### INSTRUCTIONS TO FOLLOW
The response must contain every line below in which "agent" appears.
%%
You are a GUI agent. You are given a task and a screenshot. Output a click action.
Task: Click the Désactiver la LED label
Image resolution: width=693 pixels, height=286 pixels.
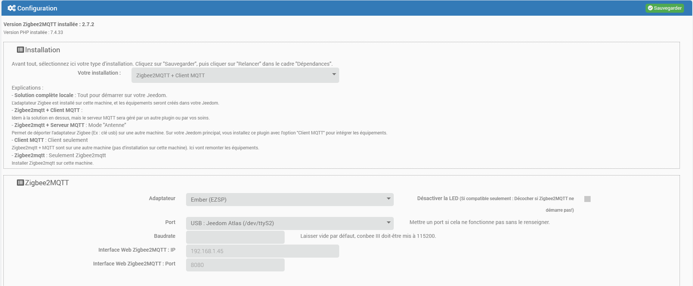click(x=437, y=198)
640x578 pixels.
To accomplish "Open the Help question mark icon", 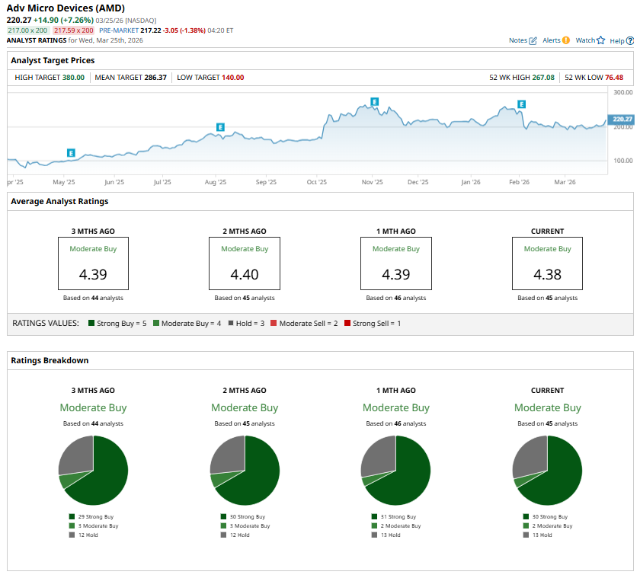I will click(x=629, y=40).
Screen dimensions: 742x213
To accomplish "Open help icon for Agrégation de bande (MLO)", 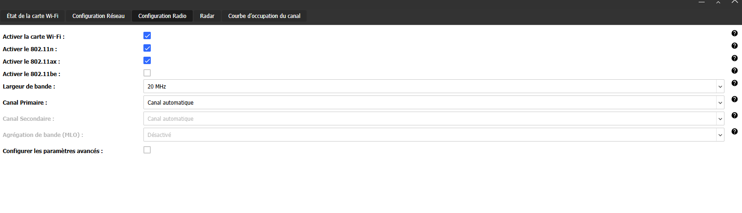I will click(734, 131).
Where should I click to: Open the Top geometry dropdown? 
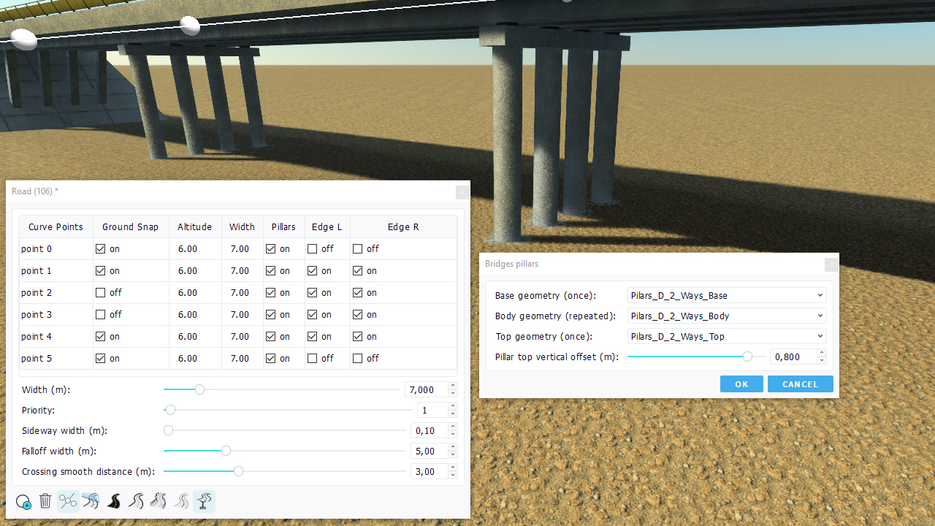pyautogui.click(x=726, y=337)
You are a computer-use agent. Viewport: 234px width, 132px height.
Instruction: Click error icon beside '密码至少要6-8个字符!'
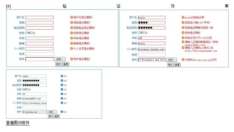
%%
%%
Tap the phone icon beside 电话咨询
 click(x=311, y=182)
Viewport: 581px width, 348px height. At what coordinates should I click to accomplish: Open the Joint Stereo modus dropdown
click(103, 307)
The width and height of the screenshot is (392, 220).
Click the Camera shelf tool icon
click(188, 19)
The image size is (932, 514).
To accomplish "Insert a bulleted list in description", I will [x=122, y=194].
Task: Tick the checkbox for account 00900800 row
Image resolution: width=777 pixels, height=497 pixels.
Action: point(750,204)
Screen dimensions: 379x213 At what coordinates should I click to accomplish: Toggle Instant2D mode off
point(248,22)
%%
### TASK OUTPUT
You are a GUI agent. You are given a task and a screenshot. Output a click action.
You are a computer-use agent. Viewport: 234px width, 132px height.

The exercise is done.